Watford Football Club one of the country's top football clubs, has admitted that it will not meet a promise made by the Premier League that all of its stadiums will meet access standards by August 2017.
The Premier League made the pledge in 2015 after increasing media attention and debates in the House of Lords on poor access and inclusion in watching football. Added to that, increasing concern that the Equality and Human Rights Commission were going to impose sanctions, meant that the League had to do something. The promise was welcomed by the then minister for disabled people, Justin Tomlinson.
Now though it seems months before the deadline hits, Watford have admitted that it has no intention of honouring the pledge to meet standards laid out in in the now 13 year old accessible stadia document.
Its been seen as a dramatic turn around by the club especially as the club recently installed a sensory room for young disabled fans, with equipment funded by A charity partnership between the Lord's Taverners, BT, the Premier League and The Shippey Campaign.
Watford which has a capacity of 21,000, currently only has 61 wheelchair spaces, and will increase this to 92 well short of the 153 required. The number of ambulant and easy access seats will increase from 124 to 173 some 20 more than the minimum requirements.
.
The club says the extra 61 necessary wheelchair spaces will be achieved in the future through "planned stadium development works".
The club's disabled suporters' association, Watford Football Club Enables (WFC Enables), is also backing the decision to increase spaces to only 92, which they say will "satisfy current demand" from wheelchair-users and leave a "healthy 30 per cent reserve capacity for the future".
David Butler, chair of WFC Enables, said he feared "potentially negative attitudinal change" if extra wheelchair spaces were introduced that were then not taken up by disabled fans and left empty.
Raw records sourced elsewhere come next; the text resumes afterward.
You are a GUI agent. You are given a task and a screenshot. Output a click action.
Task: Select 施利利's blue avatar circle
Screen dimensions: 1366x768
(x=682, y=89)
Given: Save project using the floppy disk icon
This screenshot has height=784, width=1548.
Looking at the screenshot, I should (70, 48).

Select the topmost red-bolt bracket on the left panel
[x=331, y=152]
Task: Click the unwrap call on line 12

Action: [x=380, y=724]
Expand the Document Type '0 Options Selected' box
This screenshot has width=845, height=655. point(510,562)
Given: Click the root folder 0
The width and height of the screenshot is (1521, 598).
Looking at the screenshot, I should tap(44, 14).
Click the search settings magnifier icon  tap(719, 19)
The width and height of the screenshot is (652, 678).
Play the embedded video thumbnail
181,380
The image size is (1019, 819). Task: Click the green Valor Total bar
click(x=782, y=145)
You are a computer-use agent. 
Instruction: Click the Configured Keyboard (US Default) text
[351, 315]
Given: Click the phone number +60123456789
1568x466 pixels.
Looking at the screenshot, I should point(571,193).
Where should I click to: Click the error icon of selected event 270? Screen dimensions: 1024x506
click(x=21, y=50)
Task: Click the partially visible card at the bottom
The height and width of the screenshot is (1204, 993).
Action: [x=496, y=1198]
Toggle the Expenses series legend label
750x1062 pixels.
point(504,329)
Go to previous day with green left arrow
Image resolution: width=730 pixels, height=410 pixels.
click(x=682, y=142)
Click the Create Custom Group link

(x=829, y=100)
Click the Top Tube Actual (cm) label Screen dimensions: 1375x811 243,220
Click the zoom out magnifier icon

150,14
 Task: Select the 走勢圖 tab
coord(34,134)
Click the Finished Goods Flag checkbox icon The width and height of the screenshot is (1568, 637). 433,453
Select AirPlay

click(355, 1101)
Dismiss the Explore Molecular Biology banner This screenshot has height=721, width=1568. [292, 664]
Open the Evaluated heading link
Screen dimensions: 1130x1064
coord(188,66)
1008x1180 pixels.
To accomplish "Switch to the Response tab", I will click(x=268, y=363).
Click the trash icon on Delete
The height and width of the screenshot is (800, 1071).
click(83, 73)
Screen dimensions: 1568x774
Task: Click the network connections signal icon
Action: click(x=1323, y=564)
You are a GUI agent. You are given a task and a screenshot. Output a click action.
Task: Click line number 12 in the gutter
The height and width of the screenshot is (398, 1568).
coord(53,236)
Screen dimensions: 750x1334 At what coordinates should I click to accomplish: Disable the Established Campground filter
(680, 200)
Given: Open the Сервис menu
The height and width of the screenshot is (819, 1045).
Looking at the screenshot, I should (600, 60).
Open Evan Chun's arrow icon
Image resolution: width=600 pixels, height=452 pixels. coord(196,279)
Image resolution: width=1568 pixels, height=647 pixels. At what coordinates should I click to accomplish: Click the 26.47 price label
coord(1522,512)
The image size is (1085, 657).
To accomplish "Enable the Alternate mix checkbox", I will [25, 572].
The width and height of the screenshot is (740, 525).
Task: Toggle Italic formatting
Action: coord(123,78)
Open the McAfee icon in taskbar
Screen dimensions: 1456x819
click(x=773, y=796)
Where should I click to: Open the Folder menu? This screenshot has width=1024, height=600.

He said that each wheelchair space and seat for a personal assistant can mean the removal of between nine and 12 seats for non-disabled fans, as well as further losses to make way for ramps for those seats in elevated positions, of which under access stadia guidelines would require a third to have.
This would mean a 4% reduction in the ground's overall capacity at a time when matches are currently sold out.
He said:
"If these additional spaces were to be provided, 700 able-bodied supporters would be displaced from cherished seats that they may have occupied for many years. If these supporters subsequently see that these positions are not appropriately occupied due to lack of demand, they will be at best disgruntled and at worst antagonistic."
Yet many Disability campaigners feel meeting current demand levels by Watford is short sighted.
United Discriminate, state that "With the increase media coverage of the pledge, and changes been made within football to increase access and inclusion, it only makes sense that more fans will want to attend games. Before disabled fans have been deterred by poor facilities and lack of access to tickets, with these barriers removed more and more disabled fans will want to enjoy the beautiful game"
Steve Gilbert from Wrexham Football Clubs Disabled Supporters Association stated the old "build it and they will come" story has never applied to anything better than it does to accessible stadia. We can testify to that at Wrexham! Since making changes to the Racecourse stadium the club have seen an increase in the amount of Disabled fans attending match days.
The AccessAdvisr asked on twitter "Where's the ambition to encourage more disabled people into stadiums from an org supposedly representing disabled people?"
Chair of Level Playing field Tony Taylor questioned why there was not more demand from wheelchair-users when other clubs experienced lengthy waiting-lists for tickets.
He said: "It may well be that accessing tickets might be more difficult for disabled supporters or that the overall match day experience is lacking for disabled people."
He said clubs had made "significant revenue" from the seats "occupying the spaces wheelchair users should have been able to occupy" in the years since the Accessible Stadia Guide was introduced.
Taylor added:
"As an organisation representing disabled people, we know only too well that many disabled football fans are regularly disappointed by their match day experience - inaccessible websites and lack of information, shortage of wheelchair-user spaces, transport and parking problems, insufficient easy access seats for ambulant disabled people, a lack of adequate audio descriptive commentary for blind and partially-sighted fans and all too often as an away fan, having to sit among the home supporters."
The equality watchdog's disability commissioner, Lord Chris Holmes has warned that the commission could take legal action under the Equality Act against individual clubs, and even against the Premier League itself, and believes that probably more than a third of the clubs would fail to meet the Premier League's August 2017 deadline.
Presently the Premier League rule book doesn't have a rule in it about meeting accessible stadia guidelines. It has over 32 rules and regulation on what clubs must put in place for the TV, Radio and Media yet only one rule that applies to Disabled Fans and that's made up of just 11 words.
Rule K.34. Each Club shall provide sufficient and adequate facilities for disabled supporters.
The Premier League is due to publish a club-by-club account of progress on meeting its access pledge later this month.
A Premier League spokesman stated: "It is for Watford to communicate the work they are doing in this area, and they have done so in great detail in the article you have referenced. Clearly the club has consulted its disabled fans and significant progress has and continues to be made.
A big concern for many disabled fans now is that Watford have opened the door to other clubs following them and not meeting the promise to meet access standards.